See why I want a new job? Speaking of which, I did call the guy again yesterday and left a message. 2 problems: The company prides itself on NOT having voicemail. There’s ALWAYS someone there to answer the phone. That’s good…unless you want to leave a message for someone and don’t feel like leaving it with a secretary. You can only say so much and hope that it gets’ written down properly.
I’d like to say “This is NoGoodDaddy. I wanted to thank you again for taking time on Thursday to meet mew about the position. I am very interested in the position and hope to hear back from you soon so we can get started” or something of the sort. Instead I leave: “Can you tell him NoGoodDaddy called and I’m following up on Thursday’s interview?” See…big difference.

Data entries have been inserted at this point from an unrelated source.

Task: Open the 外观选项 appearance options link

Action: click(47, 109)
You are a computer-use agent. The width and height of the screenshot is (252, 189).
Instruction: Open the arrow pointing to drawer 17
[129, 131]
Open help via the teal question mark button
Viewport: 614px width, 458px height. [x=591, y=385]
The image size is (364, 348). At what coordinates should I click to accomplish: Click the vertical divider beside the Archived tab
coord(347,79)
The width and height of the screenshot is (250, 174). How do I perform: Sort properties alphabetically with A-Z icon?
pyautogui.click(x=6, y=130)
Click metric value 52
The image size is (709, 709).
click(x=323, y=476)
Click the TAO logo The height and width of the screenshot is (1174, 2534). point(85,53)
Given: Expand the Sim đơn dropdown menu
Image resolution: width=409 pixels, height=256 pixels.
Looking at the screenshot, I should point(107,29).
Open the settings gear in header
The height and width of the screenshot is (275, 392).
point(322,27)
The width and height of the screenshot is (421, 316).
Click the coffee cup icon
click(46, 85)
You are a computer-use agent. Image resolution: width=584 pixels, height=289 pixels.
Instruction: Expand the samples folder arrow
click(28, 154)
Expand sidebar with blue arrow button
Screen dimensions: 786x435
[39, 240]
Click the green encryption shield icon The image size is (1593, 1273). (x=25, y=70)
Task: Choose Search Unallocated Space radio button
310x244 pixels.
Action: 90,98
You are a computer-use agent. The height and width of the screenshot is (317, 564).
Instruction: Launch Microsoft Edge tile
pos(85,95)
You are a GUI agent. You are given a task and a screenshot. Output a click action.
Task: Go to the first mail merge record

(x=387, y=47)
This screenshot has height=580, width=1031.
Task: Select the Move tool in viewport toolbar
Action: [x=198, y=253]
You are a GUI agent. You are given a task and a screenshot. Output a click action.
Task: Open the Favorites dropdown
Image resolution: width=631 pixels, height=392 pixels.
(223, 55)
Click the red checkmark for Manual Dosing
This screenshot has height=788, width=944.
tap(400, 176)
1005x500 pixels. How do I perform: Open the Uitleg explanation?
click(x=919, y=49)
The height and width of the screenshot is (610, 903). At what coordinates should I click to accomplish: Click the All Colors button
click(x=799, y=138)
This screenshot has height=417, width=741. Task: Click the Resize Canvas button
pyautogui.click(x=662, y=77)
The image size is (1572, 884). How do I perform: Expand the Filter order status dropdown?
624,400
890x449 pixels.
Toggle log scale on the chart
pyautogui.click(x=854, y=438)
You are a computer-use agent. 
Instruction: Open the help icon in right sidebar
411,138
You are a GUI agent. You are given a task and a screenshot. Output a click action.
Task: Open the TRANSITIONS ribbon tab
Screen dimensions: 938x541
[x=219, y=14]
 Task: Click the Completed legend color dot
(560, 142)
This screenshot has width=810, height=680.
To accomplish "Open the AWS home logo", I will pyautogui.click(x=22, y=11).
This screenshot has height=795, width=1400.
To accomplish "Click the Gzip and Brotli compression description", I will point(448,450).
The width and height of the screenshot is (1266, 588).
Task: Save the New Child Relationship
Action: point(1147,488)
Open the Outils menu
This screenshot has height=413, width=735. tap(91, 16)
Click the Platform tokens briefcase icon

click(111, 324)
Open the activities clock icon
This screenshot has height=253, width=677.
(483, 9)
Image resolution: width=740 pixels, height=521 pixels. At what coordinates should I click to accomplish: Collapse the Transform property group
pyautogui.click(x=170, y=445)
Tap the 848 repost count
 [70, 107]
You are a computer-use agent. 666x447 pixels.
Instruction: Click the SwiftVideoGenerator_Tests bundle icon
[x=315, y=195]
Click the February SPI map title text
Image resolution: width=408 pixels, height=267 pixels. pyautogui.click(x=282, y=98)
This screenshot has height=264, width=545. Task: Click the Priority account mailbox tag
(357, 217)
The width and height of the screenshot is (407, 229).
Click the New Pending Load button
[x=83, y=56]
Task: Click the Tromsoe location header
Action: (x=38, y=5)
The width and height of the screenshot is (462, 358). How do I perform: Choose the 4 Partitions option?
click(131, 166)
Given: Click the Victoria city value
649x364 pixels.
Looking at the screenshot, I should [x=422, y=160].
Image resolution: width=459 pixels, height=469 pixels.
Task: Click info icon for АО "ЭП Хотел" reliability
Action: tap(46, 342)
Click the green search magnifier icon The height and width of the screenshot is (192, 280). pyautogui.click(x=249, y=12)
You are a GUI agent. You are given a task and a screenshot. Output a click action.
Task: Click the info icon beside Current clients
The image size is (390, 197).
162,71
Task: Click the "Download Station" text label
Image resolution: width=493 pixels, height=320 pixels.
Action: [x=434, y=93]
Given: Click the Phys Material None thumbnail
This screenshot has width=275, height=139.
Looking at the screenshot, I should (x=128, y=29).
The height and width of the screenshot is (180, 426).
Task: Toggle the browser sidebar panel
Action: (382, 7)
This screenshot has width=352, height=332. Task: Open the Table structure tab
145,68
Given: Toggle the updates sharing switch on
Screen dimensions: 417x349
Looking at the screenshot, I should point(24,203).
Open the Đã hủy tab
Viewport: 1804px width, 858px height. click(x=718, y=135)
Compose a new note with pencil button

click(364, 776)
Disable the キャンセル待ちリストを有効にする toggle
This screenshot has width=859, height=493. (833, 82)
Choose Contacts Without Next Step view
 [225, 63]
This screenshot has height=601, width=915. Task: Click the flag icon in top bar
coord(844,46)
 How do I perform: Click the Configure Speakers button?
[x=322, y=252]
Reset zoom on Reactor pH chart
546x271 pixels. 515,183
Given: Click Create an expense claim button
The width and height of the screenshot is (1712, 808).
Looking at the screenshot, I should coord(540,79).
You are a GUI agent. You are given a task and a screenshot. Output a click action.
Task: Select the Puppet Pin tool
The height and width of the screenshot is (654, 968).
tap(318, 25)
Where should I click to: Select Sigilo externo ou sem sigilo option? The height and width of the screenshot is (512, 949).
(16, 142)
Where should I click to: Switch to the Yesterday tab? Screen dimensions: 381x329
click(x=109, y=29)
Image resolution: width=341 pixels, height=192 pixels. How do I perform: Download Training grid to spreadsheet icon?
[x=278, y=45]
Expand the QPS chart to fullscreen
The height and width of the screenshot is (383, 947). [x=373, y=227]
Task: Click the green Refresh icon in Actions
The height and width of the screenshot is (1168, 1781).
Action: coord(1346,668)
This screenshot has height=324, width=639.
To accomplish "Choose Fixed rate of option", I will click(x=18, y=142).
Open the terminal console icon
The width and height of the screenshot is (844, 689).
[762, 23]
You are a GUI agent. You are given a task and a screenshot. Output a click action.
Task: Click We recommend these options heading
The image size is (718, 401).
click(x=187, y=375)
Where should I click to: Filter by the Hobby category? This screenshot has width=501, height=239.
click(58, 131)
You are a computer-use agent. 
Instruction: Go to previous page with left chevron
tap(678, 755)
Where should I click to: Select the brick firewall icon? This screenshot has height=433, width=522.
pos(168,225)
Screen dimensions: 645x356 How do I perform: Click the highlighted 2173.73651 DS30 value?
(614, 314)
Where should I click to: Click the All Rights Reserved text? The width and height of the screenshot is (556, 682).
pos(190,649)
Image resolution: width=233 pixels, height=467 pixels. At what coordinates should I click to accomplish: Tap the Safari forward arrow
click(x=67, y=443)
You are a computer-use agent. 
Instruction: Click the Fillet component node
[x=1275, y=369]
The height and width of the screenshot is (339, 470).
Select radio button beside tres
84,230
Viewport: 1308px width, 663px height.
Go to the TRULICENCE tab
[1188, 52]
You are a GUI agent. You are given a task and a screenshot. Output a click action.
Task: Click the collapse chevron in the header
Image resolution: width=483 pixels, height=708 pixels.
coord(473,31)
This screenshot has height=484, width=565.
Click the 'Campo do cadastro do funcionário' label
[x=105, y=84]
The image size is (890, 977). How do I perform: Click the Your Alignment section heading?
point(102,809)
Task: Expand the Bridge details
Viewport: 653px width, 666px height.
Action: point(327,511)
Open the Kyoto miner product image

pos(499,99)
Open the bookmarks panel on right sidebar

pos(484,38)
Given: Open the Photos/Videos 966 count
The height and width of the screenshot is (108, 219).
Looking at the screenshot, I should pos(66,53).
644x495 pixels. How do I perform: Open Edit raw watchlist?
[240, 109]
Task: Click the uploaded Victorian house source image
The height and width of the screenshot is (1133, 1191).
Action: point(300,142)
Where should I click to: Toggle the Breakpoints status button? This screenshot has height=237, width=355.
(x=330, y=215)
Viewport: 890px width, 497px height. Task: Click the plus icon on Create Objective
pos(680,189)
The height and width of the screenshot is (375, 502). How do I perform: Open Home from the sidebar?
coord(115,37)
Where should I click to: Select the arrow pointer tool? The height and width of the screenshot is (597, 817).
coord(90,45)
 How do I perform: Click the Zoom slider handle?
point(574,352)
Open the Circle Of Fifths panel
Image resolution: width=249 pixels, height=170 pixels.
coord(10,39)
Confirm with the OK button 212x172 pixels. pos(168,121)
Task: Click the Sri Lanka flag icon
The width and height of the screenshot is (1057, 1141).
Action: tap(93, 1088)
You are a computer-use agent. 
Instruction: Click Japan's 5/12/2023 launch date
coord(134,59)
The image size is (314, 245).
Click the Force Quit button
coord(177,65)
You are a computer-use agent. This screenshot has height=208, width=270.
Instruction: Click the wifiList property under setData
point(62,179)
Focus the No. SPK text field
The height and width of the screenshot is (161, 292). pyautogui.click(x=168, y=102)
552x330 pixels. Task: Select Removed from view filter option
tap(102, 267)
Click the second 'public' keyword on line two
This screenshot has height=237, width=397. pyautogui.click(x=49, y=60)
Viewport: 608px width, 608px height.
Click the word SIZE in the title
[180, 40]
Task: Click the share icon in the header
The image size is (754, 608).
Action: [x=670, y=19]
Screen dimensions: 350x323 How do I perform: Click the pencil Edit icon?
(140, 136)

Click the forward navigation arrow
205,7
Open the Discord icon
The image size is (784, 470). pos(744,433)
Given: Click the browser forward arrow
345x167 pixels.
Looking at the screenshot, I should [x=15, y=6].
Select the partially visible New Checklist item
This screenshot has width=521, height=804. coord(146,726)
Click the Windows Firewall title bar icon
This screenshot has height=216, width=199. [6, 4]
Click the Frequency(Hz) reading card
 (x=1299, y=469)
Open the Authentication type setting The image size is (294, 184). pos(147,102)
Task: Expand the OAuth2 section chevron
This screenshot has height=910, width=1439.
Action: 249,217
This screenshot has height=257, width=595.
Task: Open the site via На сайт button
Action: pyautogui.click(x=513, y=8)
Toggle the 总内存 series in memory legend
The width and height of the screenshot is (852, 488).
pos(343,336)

Plus, I don’t have the guy’s email address. That was my bad.
I need an answer on something here at work. I just called 8 people and none answered their phone. We can screen calls here and I know people do. Nobody wants to talk on the phone because there’s no proof. They know I know this and purposely don’t answer my calls. I love this place.
There’s a group of people here who don’t work. They walk around all day. From their desk to the closet. From the closet to the smoking pen. From the pen to the closet. From the closet to their desk. From their desk to the boss’ office where they all bitch about what they can’t do to help people. This goes on all day.
I need to take a picture of the smoking pen. Used to be, people would stand on our front steps/covered porch-thing and smoke. So, when you came to work, you had to walk through a haze of smoke. Then, they moved in 80 new people from a closed down office and realized that they had to move things around a little bit. They sent the smokers out to the side of the building. They’d stand therein the rain, snow, wind, freezing temperatures, etc and smoke. Then, someone complained that it wasn’t safe to have to walk that far. How’s that not safe? You walk all overt the place. How often do you have accidents while walking? About 2 weeks ago, they built the smoking pen. They brought in plastic barriers and made a little pen that’s about 8′x8′. The barriers are orange and yellow plastic. When I saw it, I figured they were building a barrier for the tanks that will inevitably be invading us soon. No, it’s the smoking pen. So these idiots stand there in the penalty box about 20 feet from the door and smoke their ciggys. Really folks, is it worth it?
Back from lunch…nothing on the cell phone. Anyone want to hire me?